Cioran et compagnie by Jaccard Roland

Cioran et compagnie by Jaccard Roland

Auteur:Jaccard, Roland [Jaccard, Roland]
La langue: fra
Format: epub
Tags: Essai, Littérature, France
Éditeur: D@vid - TAZ
Publié: 2013-06-25T02:21:43+00:00


Je me regrette

N’écrire que sur ceux que l’on oublie difficilement, conseillait Takuboku. Je n’ai pas oublié ce premier dîner chez Cioran – si pétillant, si enjoué, pas conventionnel pour un sou. Il nous a parlé de ses promenades dans les cimetières et des rencontres qu’il y fait. Devant la tombe de son ami Gabriel Marcel, un gardien lui a dit – c’était pendant les élections – en désignant les sépultures : « Ici communistes et non-communistes reposent en paix. » Il nous a également raconté ses mésaventures avec un chat que lui avait confié une amie et qu’il haïssait. Il l’a rendu fou. Entre eux, c’était une lutte à mort. En revanche, il aime les chiens, « car eux au moins savent nous flatter ». À propos de mégalomanie, il a soutenu que la pire, la plus insupportable est celle des personnes qui prient : « Comment peuvent-elles penser que Dieu s’intéresse à elles ? » Adolescent, il avait envie de frapper les croyants à la sortie des églises pour les corriger de leurs pieuses âneries. Sa mégalomanie à lui aurait été d’être général. « Curieux, ajoute-t-il, car je suis incapable de prendre la moindre décision. » À François Bott qui lui confiait qu’il avait déjà choisi son épitaphe : « Je me regrette », il a fait observer que c’était celle de Mme de Houdetot. « Mais ce serait ridicule de la citer, a-t-il précisé, même un professeur de la Sorbonne ne le ferait pas. »

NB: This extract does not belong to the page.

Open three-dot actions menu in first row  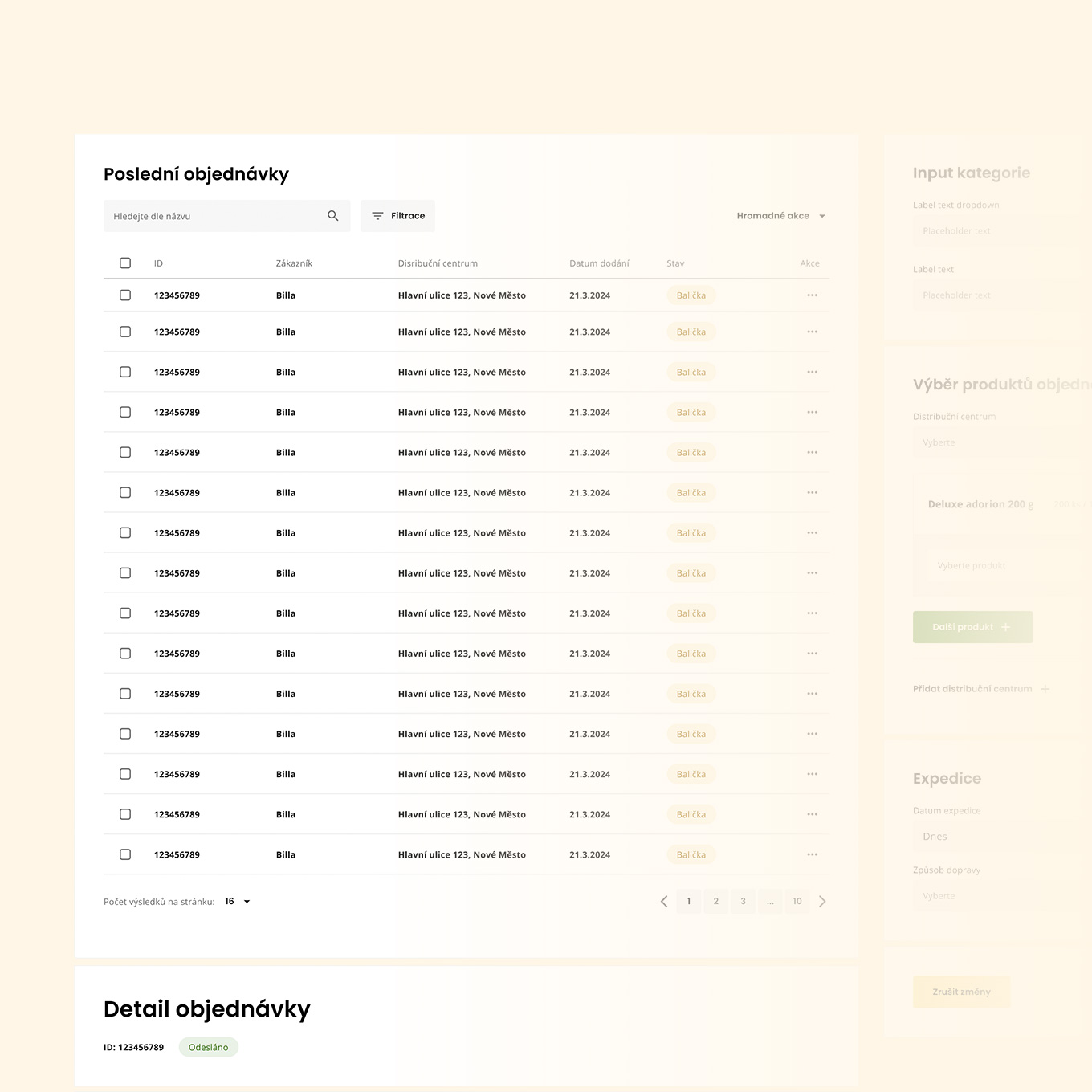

Pendant qu’il me raccompagnait sous la pluie – nous étions tous les deux protégés par un minuscule parapluie japonais offert par son traducteur –, il m’a parlé des Chemins de la désillusion, me comparant à un écrivain anglais qu’il apprécie et auquel, selon lui, je ressemble comme un frère : Cyril Connolly. Connolly dont ses amis déploraient qu’il fût ligoté dans la camisole de force de sa paresse et auquel ses ennemis reprochaient d’exploiter les postures littéraires les plus snobs. Comme le rêve secret de chaque petit Lausannois est d’être plus snob que le plus snob des Anglais, j’en fus flatté. Je me procurai sans tarder son chef-d’œuvre : Le Tombeau de Palinure et recopiai cette phrase dans mes carnets : « Étant contaminé par la philosophie orientale, je suis incapable de prendre les gens au sérieux. Tous, ils semblent remplaçables, à part les quelques-uns qui emportent des fragments de nous-mêmes qui ne peuvent être remplacés. »

Cioran me dit avoir également pris un tel plaisir à lire le texte de Thomas Szasz : « Freud comme leader », que je lui avais remis, qu’il a oublié de descendre du métro. Je pense aux heures passées à bavarder avec Szasz et avec Cioran : ce serait faire preuve d’une belle ingratitude que de persévérer dans le dénigrement de l’existence. Et pourtant, je me connais : je n’échapperai pas à ce sabordage nihiliste. Mais en attendant sauvons au moins quelques fragments de nous-mêmes qui ne peuvent être remplacés !

Pendant notre promenade, une vieille folle a accosté Cioran lui demandant s’il avait conscience des menaces qui pèsent sur la race blanche.